Cuando vas a comprar café a un supermercado o lo tomas en una cafetería, no creo que te fijes en que variedad es la que estás consumiendo, solo quieres que sea deliciosa. Puede que los nombres “arábica” y “robusta” no te digan mucho, pero la verdad es que existen grandes diferencias entre ambas.

Vamos al grano

El café Robusta, cuyo nombre científico es Coffea Canéphora, tiene aproximadamente el doble de cafeína que el Arábica; un 2,7% vs un 1,2%. Originaria de África Central, es una variedad que crece fácilmente, de cerezas numerosas y es muy fuerte, de ahí su nombre. Es poco digestivo, tiene un gusto final amargo, con mucho cuerpo y poco perfumado pues crece en lugares secos. Generalmente, se elabora café instantáneo con él y representa el 43% de la producción mundial y es un café más económico que la variedad Arábica.

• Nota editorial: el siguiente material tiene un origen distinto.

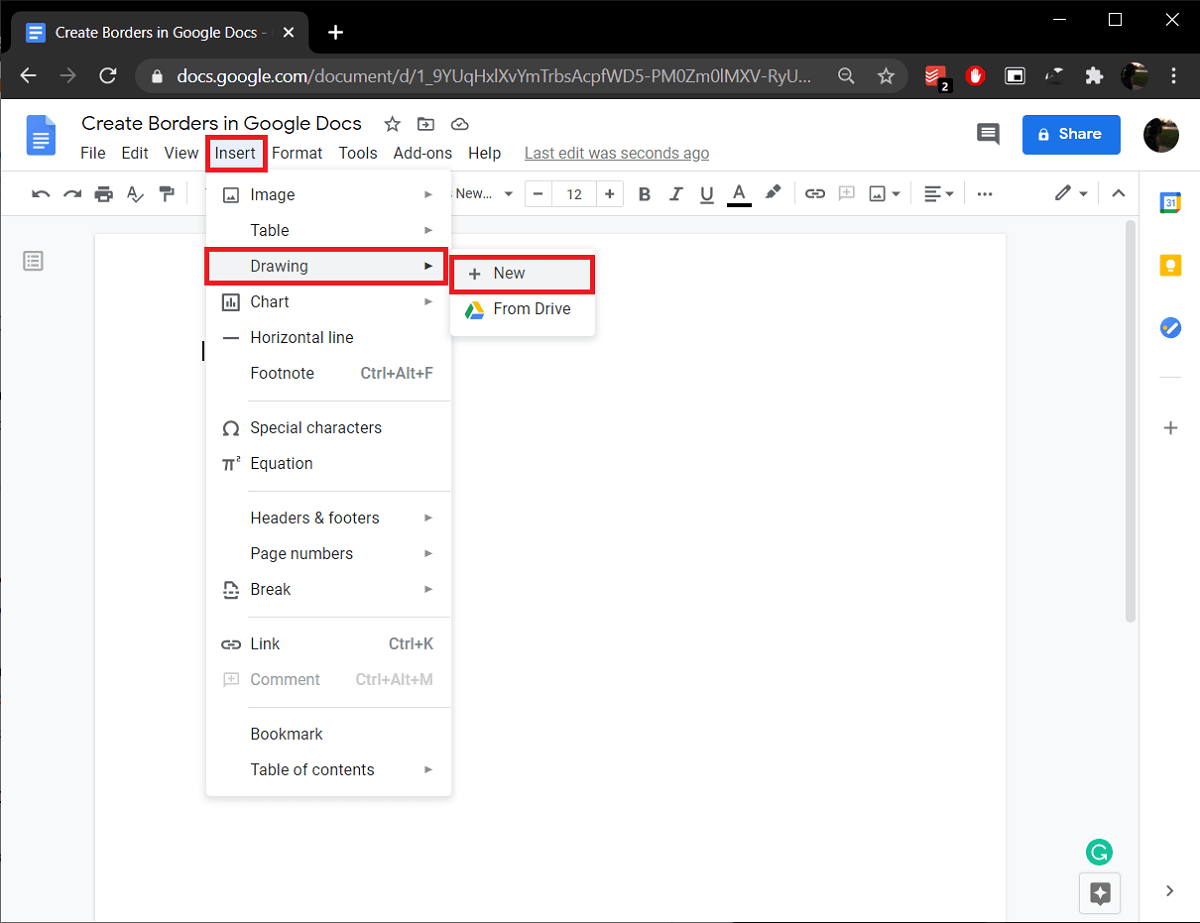Open the Spelling and grammar check icon
The image size is (1200, 923).
(x=135, y=193)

El Arábica (Coffea Arábica), en cambio, es la más cara y apreciada de las dos. Se trata de una especie originaria de Etiopía, aunque puede crecer en otros países que se encuentren entre los 500 y 2.400 metros de altura. Tiene menos frutos que el robusta, pero de mejor calidad. Representa el 56% de la producción mundial y posee una concentración de cafeína de un 1,7% como máximo por lo que entrega una bebida más aromática y suave al paladar, y también es más digestiva. Las subespecies más apreciadas de Arábica son el Moka, Maragogype, Bourbon, Mondo Novo, Leroy, Caturra, Icatu, Catuay o Marella, entre otros.

Ambas variedades son usadas solas o mezcladas para dar vida a distintos tipos y calidades de café. ¿Conocías sus diferencias?